Consigne écrite => Citez sans rien changer le passage du texte ci-dessous sur Jacques Chevallier, maire d'Alger, qui va de « S’en est trop. » jusqu'à « la carrière politique. » inclus.

Texte source =>
Il reprend son fauteuil de maire et s’escrime tant bien que mal à maintenir un dialogue entre les européens et les musulmans. Il devient alors le premier recours des algérois victimes des tortures et exécutions sommaires perpétrées par les paras du général Massu. C’est ainsi que sa fille décrira les 5-6 personnes qui tous les jours, dès 6h du matin, attendaient à la porte du Bordj une audience auprès du maire pour avoir des nouvelles des leurs disparus pendant la nuit.
C’est dans ce contexte, fin décembre 1956, que Jacques Chevallier recevra un coup de fil d’un partisan nationaliste qui lui proposera une rencontre top secrète avec un leader.
Il s’y rend sans sourciller devant le danger en espérant y trouver là le début d’un dialogue. Sans succès.
On l’appellera de ce fait le « maire des arabes ». Une réputation peu reluisante et bientôt des appels au meurtre seront proclamés contre lui lors des manifestations des européens d’Alger. Il est par ailleurs conspué aussi coté indépendantiste : bien qu’on lui reconnaisse une bonne volonté dans l’ouverture du dialogue, il est impensable pour les responsables de l’insurrection que l’homme à l’écharpe tricolore souhaite réellement une émancipation de l’Algérie du giron français.
Sa disgrâce sera totale en 1958 : alors que le général de Gaulle revient au pouvoir et se rend à Alger pour prononcer son fameux « je vous ai compris », il ignore totalement et volontairement Chevallier.
S’en est trop. Il publie un ouvrage nommé Nous, Algériens dans lequel il expose encore une fois son idée d’une Algérie fédérale et se retire.
Il se remet dans les affaires et vit alors entre Alger et Paris.
Fin de la carrière politique.
Pourtant trois ans plus tard, un étrange coup de fil ravive des souvenirs pas si lointains.
Le contexte est toujours sombre : l’OAS met l’Algérie à feu et à sang et refuse l’inéluctable.
C’est alors que le général Salan, chef de l’OAS décide de contacter l’ancien maire d’Alger afin de le rencontrer.
On peut imaginer l’inquiétude et la suspicion dans l’esprit de Chevallier.

Données =>

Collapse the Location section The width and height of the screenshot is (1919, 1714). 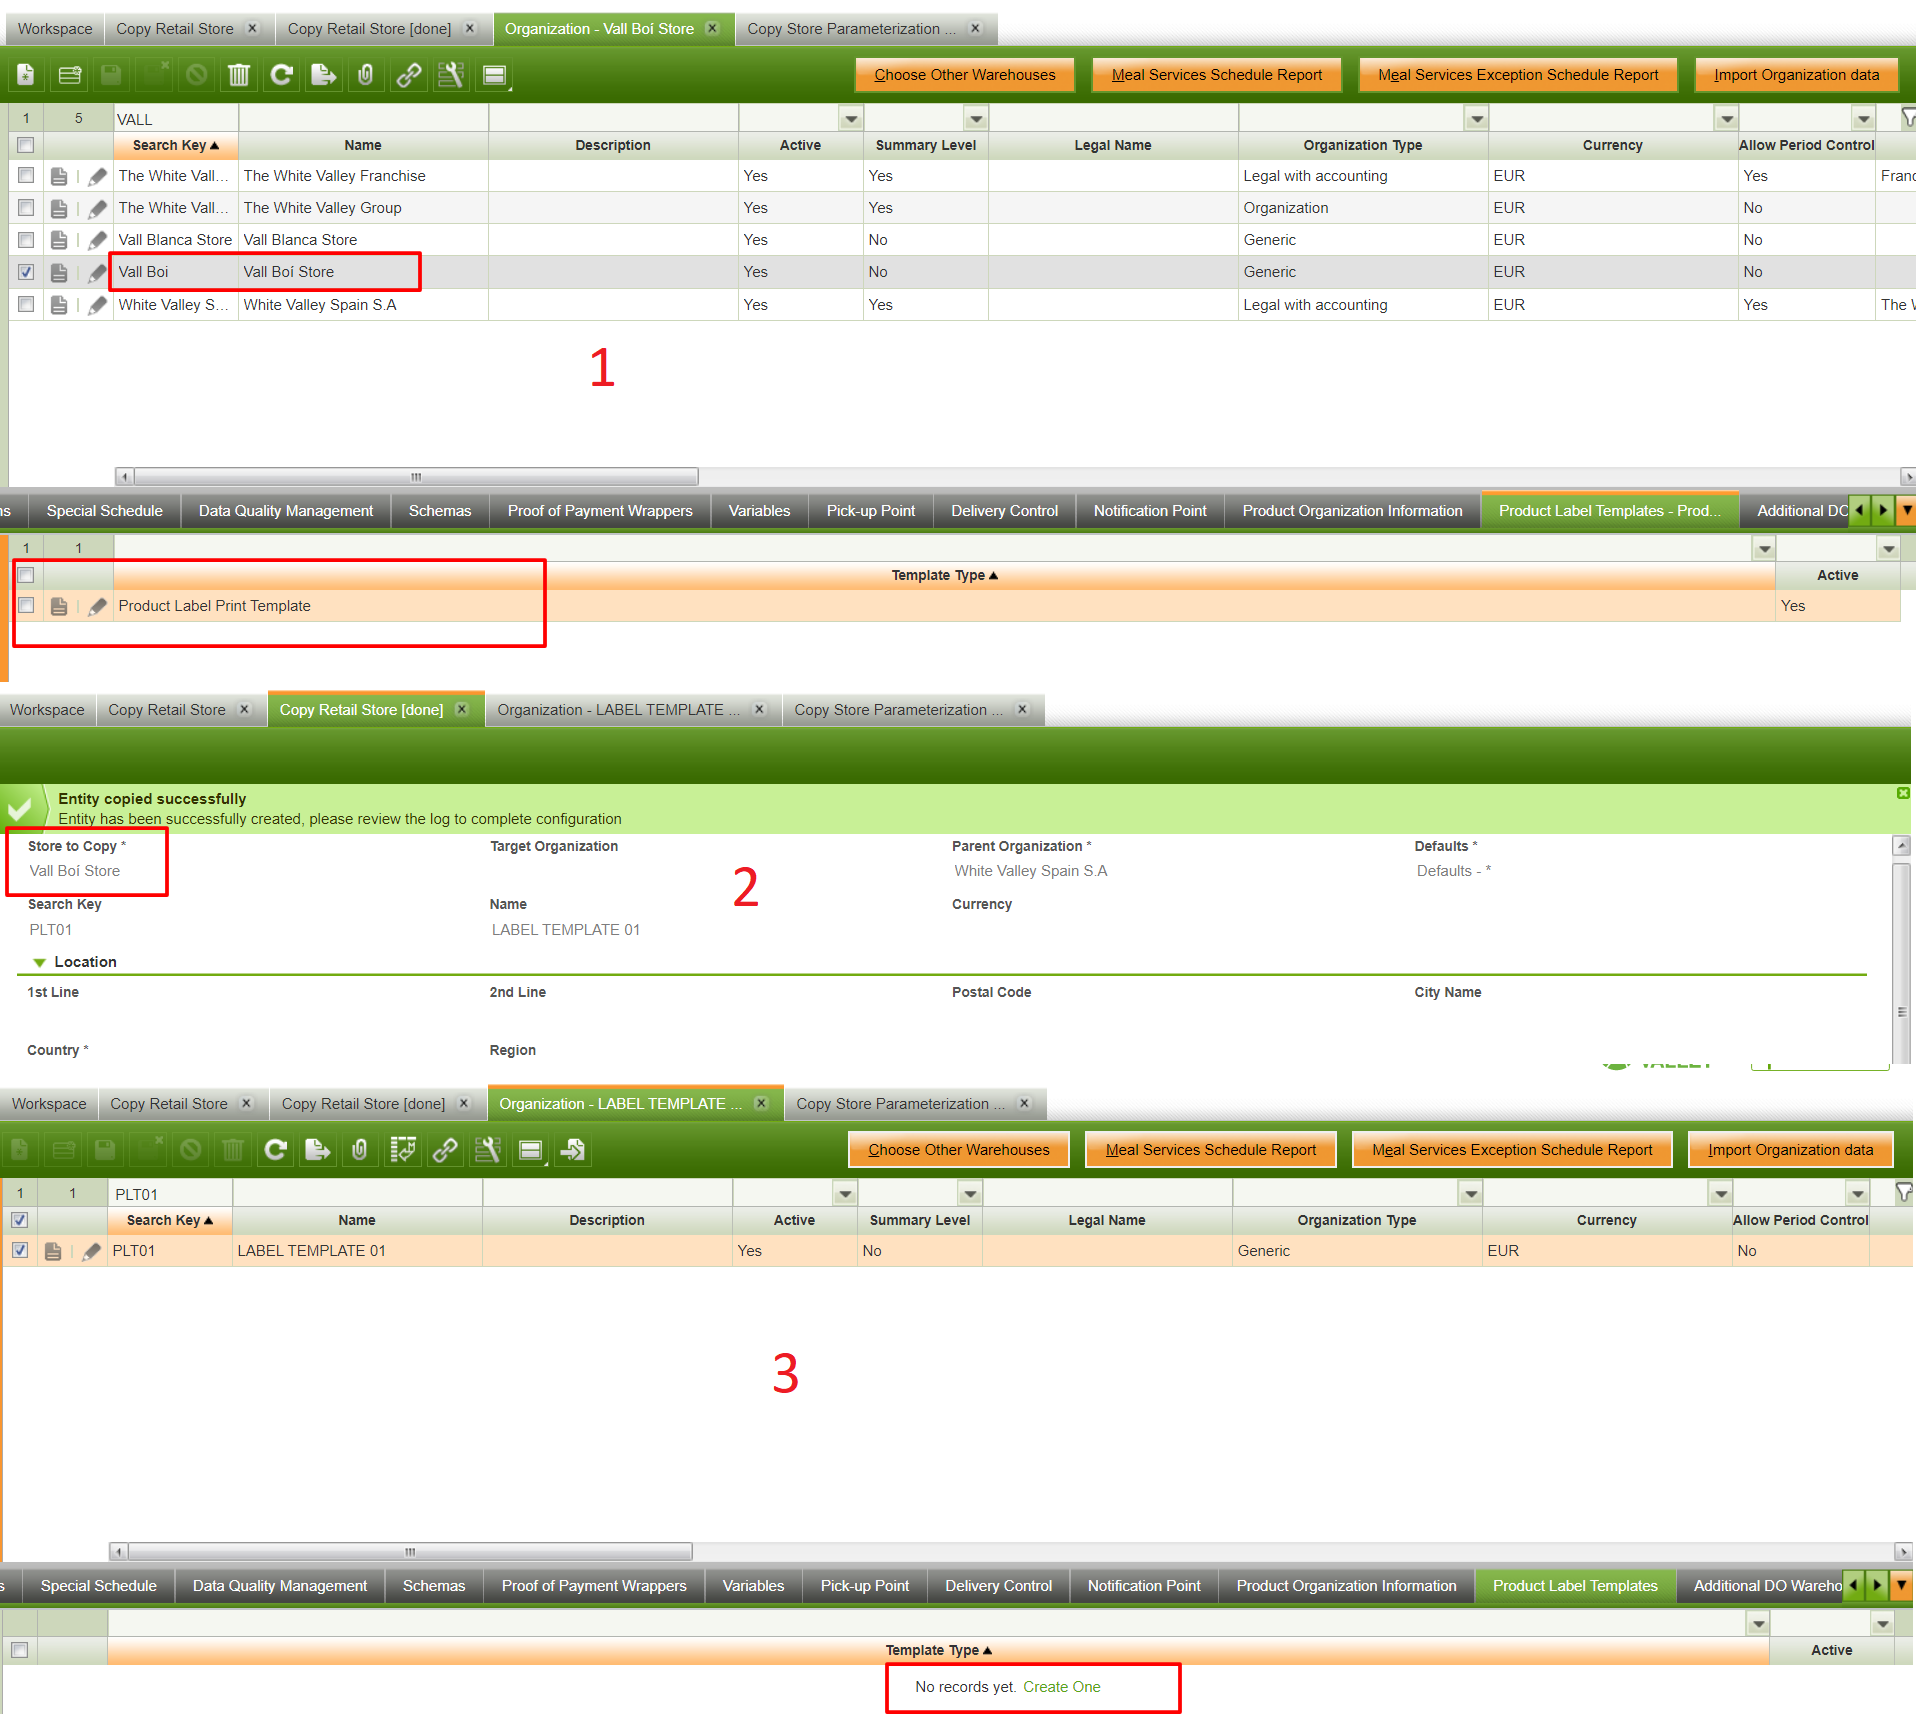point(40,962)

Réponse écrite =>
S’en est trop. Il publie un ouvrage nommé Nous, Algériens dans lequel il expose encore une fois son idée d’une Algérie fédérale et se retire.
Il se remet dans les affaires et vit alors entre Alger et Paris.
Fin de la carrière politique.